Gelukkig had ik als psychologiestudent aan de VU goed opgelet bij de colleges van professor Pieter Drenth. Van hem heb ik het belang geleerd van begrippen als validiteit en betrouwbaarheid. Ook wees hij op de kans van een schending van het vertrouwen, misinterpretatie en misbruik als niet-psychologen inzage krijgen in testgegevens, uitslagen, of antwoorden op vragen in vragenlijsten.
Toen ik jaren later in mijn praktijk als zelfstandig werkend BIG geregistreerde GZ-psycholoog zelf testen en vragenlijsten ging afnemen, heb ik deze wijze lessen ter harte genomen. De keuze van de vragenlijsten hing af van de hulpvraag van de cliënt. Ik legde ook steeds goed uit aan de cliënt wat het doel van de test was en welke conclusies getrokken konden worden.
Zorgverzekeraars en verplicht gestelde methodes
Intussen is er door de marktwerking in de zorg veel veranderd in de GGZ. De begrippen validiteit en betrouwbaarheid lijken aan een sterke inflatie onderhevig. Zorgverzekeraars zetten artsen onder druk om te werken met door hen verplicht gestelde methodes.
POH-GGZ‘s (Praktijkondersteuning Huisarts Geestelijke Gezondheidszorg) moeten GGZ-screeners afnemen. Dit zijn vragenlijsten die zijn ontwikkeld door een paar grote GGZ-instellingen. Ze zijn geconstrueerd om te bepalen of een client Basis-GGZ of Specialistische GGZ nodig heeft. Na veel kritiek vanuit het veld werden er meer “screeners” ontwikkeld, maar in de praktijk bleek dat deze ook niet valide zijn. Als het advies van de screener letterlijk werd gevolgd werden er zelfs meer cliënten met een ’stoornis’ naar de Gespecialiseerde GGZ verwezen!
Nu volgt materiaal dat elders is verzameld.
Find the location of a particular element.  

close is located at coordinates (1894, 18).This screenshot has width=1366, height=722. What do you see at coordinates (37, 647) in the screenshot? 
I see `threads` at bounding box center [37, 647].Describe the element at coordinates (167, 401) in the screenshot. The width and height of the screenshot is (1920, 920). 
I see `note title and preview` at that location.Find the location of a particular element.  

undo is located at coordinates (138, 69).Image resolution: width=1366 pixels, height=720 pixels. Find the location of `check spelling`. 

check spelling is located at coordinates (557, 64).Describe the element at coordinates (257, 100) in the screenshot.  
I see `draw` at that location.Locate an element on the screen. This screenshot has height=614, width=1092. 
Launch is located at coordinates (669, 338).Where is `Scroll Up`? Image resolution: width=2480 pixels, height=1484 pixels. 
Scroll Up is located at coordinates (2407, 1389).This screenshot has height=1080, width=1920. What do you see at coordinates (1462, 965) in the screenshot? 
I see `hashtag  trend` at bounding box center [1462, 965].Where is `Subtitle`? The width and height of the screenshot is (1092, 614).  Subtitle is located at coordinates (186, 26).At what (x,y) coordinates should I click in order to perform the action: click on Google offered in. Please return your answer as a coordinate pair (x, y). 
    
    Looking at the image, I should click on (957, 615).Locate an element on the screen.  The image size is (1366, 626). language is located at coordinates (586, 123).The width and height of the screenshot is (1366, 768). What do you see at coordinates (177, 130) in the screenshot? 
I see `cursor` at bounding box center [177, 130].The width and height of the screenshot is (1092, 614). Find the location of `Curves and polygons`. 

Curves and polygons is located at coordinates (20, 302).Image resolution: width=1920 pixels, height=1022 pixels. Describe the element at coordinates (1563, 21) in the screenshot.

Routine Outcome Monitoring Ook over de verplichting om ROM-vragenlijsten af te nemen bij alle cliënten, (een methode waarmee in de GGZ het effect van behandelingen wordt gemeten op basis van vragenlijsten), is een stevige polemiek gaande bij zorgverleners. Psychiater Menno Oosterhoff zegt daarover: ‘Kwaliteit meten vergt echt een andere aanpak.’
De vertrouwelijkheid en de betrouwbaarheid van de cliëntdata zijn discutabel, zeker als deze vragenlijsten telefonisch worden afgenomen door studenten in callcenters. Omdat de marktwerking in de GGZ flink heeft toegeslagen worden cliënt-data gebruikt om het marktaandeel van GGZ-aanbieders te beïnvloeden. Het gevaar op misbruik en misinterpretatie ligt op de loer en de privacy van de cliënten komt steeds meer in het geding. Zelfs minister Schippers heeft moeten erkennen dat er geen wettelijke basis is voor het centraal verzamelen van ROM-scores.
Vertrouwen in de GGZ
De vraag kan gesteld worden of de cliënt wel een goed onderscheid kan maken tussen de bedoeling van een GGZ-screener, een vragenlijst uit de testotheek van zijn zorgverlener, of een ROM-vragenlijst. Een moeder van een cliënt van een jeugd-GGZ-instelling schreef in een blog: ‘Ik ga door met de lijst, maar mijn irritatie is gewekt. En mijn vertrouwen in deze organisatie daalt.’ Volgens landelijke cijfers van het NIVEL is het vertrouwen van de GGZ-cliënt sinds 2010 fors gedaald.
In het onderzoek van het NIVEL wordt geen oorzaak aangegeven maar het moge duidelijk zijn dat vertrouwen ontstaat in de persoonlijke relatie tussen cliënt en psycholoog of psychiater. Het vertrouwen in de GGZ zal zeker niet toenemen als minister Schippers een reparatiewet laat maken om, zonder de toestemming van cliënten, data van ROM-vragenlijstjes centraal op te slaan en te delen met zorgverzekeraars.